## Task objective
Output all of the listing below, leaving every line unchanged.

## Data supplied
=====

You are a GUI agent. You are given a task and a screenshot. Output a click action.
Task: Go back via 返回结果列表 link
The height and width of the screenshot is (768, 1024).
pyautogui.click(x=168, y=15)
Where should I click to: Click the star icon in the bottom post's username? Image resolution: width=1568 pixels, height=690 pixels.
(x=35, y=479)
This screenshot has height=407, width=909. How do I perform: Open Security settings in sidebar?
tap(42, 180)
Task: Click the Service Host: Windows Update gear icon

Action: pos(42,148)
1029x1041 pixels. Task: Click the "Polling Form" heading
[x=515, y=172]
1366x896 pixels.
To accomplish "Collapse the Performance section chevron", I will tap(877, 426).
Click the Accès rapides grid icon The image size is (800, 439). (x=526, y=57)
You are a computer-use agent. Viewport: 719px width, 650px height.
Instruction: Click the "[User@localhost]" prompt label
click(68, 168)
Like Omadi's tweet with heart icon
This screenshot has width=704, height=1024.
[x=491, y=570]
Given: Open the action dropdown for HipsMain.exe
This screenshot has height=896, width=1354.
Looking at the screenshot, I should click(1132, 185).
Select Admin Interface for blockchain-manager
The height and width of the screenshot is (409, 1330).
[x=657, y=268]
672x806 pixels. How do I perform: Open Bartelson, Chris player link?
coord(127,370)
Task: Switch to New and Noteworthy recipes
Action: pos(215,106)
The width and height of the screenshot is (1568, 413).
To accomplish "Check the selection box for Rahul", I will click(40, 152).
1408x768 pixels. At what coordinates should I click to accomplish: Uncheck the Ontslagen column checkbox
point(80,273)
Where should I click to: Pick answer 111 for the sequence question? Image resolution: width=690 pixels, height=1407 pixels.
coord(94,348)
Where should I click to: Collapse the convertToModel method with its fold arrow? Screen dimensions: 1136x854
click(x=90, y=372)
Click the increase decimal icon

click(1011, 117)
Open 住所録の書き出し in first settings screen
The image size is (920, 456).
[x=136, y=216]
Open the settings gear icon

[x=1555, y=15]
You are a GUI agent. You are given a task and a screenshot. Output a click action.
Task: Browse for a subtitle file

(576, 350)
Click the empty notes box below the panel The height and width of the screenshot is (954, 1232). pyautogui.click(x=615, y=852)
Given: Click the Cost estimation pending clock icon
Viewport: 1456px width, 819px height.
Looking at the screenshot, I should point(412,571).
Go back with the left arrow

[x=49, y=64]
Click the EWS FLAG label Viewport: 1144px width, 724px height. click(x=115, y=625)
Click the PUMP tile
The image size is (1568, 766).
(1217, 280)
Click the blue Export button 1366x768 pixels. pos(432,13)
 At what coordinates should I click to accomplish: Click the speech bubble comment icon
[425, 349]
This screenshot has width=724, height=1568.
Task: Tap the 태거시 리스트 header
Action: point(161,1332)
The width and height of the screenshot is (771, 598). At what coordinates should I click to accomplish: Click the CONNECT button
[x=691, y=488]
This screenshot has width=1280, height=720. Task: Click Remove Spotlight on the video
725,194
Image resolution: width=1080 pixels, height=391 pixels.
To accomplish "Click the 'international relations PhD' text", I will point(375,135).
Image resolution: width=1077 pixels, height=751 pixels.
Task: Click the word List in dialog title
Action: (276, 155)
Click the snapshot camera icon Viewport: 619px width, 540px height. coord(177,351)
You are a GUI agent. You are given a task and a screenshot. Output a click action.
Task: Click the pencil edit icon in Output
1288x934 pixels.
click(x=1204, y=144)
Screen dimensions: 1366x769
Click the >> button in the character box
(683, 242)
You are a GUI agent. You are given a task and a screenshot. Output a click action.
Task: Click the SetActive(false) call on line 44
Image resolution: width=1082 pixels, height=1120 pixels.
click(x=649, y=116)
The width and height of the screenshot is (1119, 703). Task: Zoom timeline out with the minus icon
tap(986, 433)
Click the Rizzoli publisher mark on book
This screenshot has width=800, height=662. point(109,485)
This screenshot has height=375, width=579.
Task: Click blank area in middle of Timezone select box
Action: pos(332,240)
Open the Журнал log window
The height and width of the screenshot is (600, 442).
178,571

=====

## Exercise answer
You are a GUI agent. You are given a task and a screenshot. Output a click action.
Task: Go back via 返回结果列表 link
The height and width of the screenshot is (768, 1024).
pyautogui.click(x=168, y=15)
Where should I click to: Click the star icon in the bottom post's username? Image resolution: width=1568 pixels, height=690 pixels.
(x=35, y=479)
This screenshot has height=407, width=909. How do I perform: Open Security settings in sidebar?
tap(42, 180)
Task: Click the Service Host: Windows Update gear icon

Action: pos(42,148)
1029x1041 pixels. Task: Click the "Polling Form" heading
[x=515, y=172]
1366x896 pixels.
To accomplish "Collapse the Performance section chevron", I will tap(877, 426).
Click the Accès rapides grid icon The image size is (800, 439). (x=526, y=57)
You are a computer-use agent. Viewport: 719px width, 650px height.
Instruction: Click the "[User@localhost]" prompt label
click(68, 168)
Like Omadi's tweet with heart icon
This screenshot has width=704, height=1024.
[x=491, y=570]
Given: Open the action dropdown for HipsMain.exe
This screenshot has height=896, width=1354.
Looking at the screenshot, I should click(1132, 185).
Select Admin Interface for blockchain-manager
The height and width of the screenshot is (409, 1330).
[x=657, y=268]
672x806 pixels. How do I perform: Open Bartelson, Chris player link?
coord(127,370)
Task: Switch to New and Noteworthy recipes
Action: pos(215,106)
The width and height of the screenshot is (1568, 413).
To accomplish "Check the selection box for Rahul", I will click(40, 152).
1408x768 pixels. At what coordinates should I click to accomplish: Uncheck the Ontslagen column checkbox
point(80,273)
Where should I click to: Pick answer 111 for the sequence question? Image resolution: width=690 pixels, height=1407 pixels.
coord(94,348)
Where should I click to: Collapse the convertToModel method with its fold arrow? Screen dimensions: 1136x854
click(x=90, y=372)
Click the increase decimal icon

click(1011, 117)
Open 住所録の書き出し in first settings screen
The image size is (920, 456).
[x=136, y=216]
Open the settings gear icon

[x=1555, y=15]
You are a GUI agent. You are given a task and a screenshot. Output a click action.
Task: Browse for a subtitle file

(576, 350)
Click the empty notes box below the panel The height and width of the screenshot is (954, 1232). pyautogui.click(x=615, y=852)
Given: Click the Cost estimation pending clock icon
Viewport: 1456px width, 819px height.
Looking at the screenshot, I should point(412,571).
Go back with the left arrow

[x=49, y=64]
Click the EWS FLAG label Viewport: 1144px width, 724px height. click(x=115, y=625)
Click the PUMP tile
The image size is (1568, 766).
(1217, 280)
Click the blue Export button 1366x768 pixels. pos(432,13)
 At what coordinates should I click to accomplish: Click the speech bubble comment icon
[425, 349]
This screenshot has width=724, height=1568.
Task: Tap the 태거시 리스트 header
Action: point(161,1332)
The width and height of the screenshot is (771, 598). At what coordinates should I click to accomplish: Click the CONNECT button
[x=691, y=488]
This screenshot has width=1280, height=720. Task: Click Remove Spotlight on the video
725,194
Image resolution: width=1080 pixels, height=391 pixels.
To accomplish "Click the 'international relations PhD' text", I will point(375,135).
Image resolution: width=1077 pixels, height=751 pixels.
Task: Click the word List in dialog title
Action: (276, 155)
Click the snapshot camera icon Viewport: 619px width, 540px height. coord(177,351)
You are a GUI agent. You are given a task and a screenshot. Output a click action.
Task: Click the pencil edit icon in Output
1288x934 pixels.
click(x=1204, y=144)
Screen dimensions: 1366x769
Click the >> button in the character box
(683, 242)
You are a GUI agent. You are given a task and a screenshot. Output a click action.
Task: Click the SetActive(false) call on line 44
Image resolution: width=1082 pixels, height=1120 pixels.
click(x=649, y=116)
The width and height of the screenshot is (1119, 703). Task: Zoom timeline out with the minus icon
tap(986, 433)
Click the Rizzoli publisher mark on book
This screenshot has width=800, height=662. point(109,485)
This screenshot has height=375, width=579.
Task: Click blank area in middle of Timezone select box
Action: pos(332,240)
Open the Журнал log window
The height and width of the screenshot is (600, 442).
178,571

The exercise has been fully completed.